_Data for the task_

══════════

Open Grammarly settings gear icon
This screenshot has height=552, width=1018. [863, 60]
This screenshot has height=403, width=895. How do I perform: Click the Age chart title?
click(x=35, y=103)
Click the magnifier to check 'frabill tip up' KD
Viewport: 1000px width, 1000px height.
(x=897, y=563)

══════════

_Instructions for the task_
The records above should be copied out again in full, exactly as they appear.

_Exercise solution_
Open Grammarly settings gear icon
This screenshot has height=552, width=1018. [863, 60]
This screenshot has height=403, width=895. How do I perform: Click the Age chart title?
click(x=35, y=103)
Click the magnifier to check 'frabill tip up' KD
Viewport: 1000px width, 1000px height.
(x=897, y=563)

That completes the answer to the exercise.